Article 1 of the Constitution states, “All sovereign power belongs to the people of Kenya” and shall be exercised… through the Executive, the Legislature, and the Judiciary. In 2(1), the Constitution is the supreme law. In 2(4), “Any law… that is inconsistent with this Constitution is void to the extent of the inconsistency, and any act or omission in contravention of this Constitution is invalid.”
Even though in 2(5) “the general rules of international law shall form part of the law of Kenya,” 2(6) is categorical that, “Any treaty or convention ratified by Kenya shall form part of the law of Kenya under this Constitution.” Meaning, such treaties or conventions are not part of the Constitution, and are also null and void if they contradict the Constitution.
Section 7 of the Sixth Schedule is categorical that “All law in force immediately before the effective date continues in force and shall be construed with the alterations, adaptations, qualifications and exceptions necessary to bring it into conformity with this Constitution.” Where there is conflict, “with respect to any particular matter... the provisions of this Constitution prevail to the extent of the conflict.”
Article 159(1) states, “Judicial authority is derived from the people and vests in, and shall be exercised by, the courts and tribunals established by or under this Constitution.”
Articles 162 and 169 establish a legal system made up of the Superior Courts (the Supreme Court, the Court of Appeal and the High Court) and Subordinate Courts (Magistrates courts, the Kadhis’ courts, the Courts Martial, “and any other court or local tribunal as may be established by an Act of Parliament.”)
Both the Rome Statute and the International Crimes Act, 2008, don’t comply with that Constitutional arrangement and are therefore voided and nullified. The Government can only establish courts or tribunals within the judicial system.

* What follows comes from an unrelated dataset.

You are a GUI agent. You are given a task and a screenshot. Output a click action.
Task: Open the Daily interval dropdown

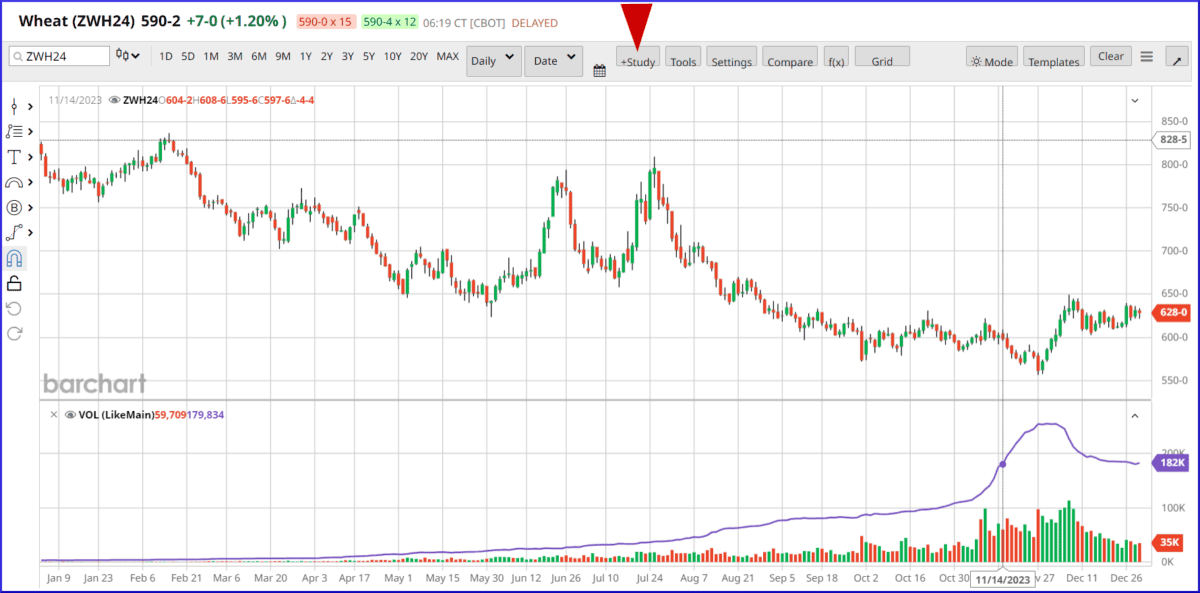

There is no room in the Constitution for the jurisdiction of the ICC, which exists and operates outside Kenya’s predetermined constitutional judicial structure and hierarchy.
Worse, by describing itself as the “court of last resort,” the ICC technically supplants the constitutional superiority of the Supreme Court of Kenya.
From the system of courts in the Constitution, crimes committed on Kenyan soil are entirely and exclusively within the judicial power of Kenya.
There is no room for the ICC’s principle of complementarity. The new Constitution practically outlaws complementarity by instituting a fiercely independent judiciary (article 160).
The Rome Statute is invalidated further by other provisions of the new Constitution with which it is in direct conflict. For example, the ICC’s system of courts grossly infringes the constitutional right of suspects in Kenya to a fair trial, yet Article 25(c) is categorical that the “the right to a fair trial” shall not be limited.
A fair trial within Kenya must, among others, be open to appeals up to and including the Supreme Court. A suspect’s rights to a fair trial will be grossly violated if one is transferred from the jurisdiction of Kenyan courts for trial in the judicial system of the ICC, which doesn’t have the appellate sophistication constitutionally available in Kenya.
The right to a fair trial is injured further because the ICC is not just extremely slow; it is punitively expensive for defendants.
Unless the Constitution is amended to expressly accommodate the ICC and remove the Court’s inconsistencies with fundamental constitutional provisions, as it was done in Ireland, the Government is without authority to keep Kenya in the ICC.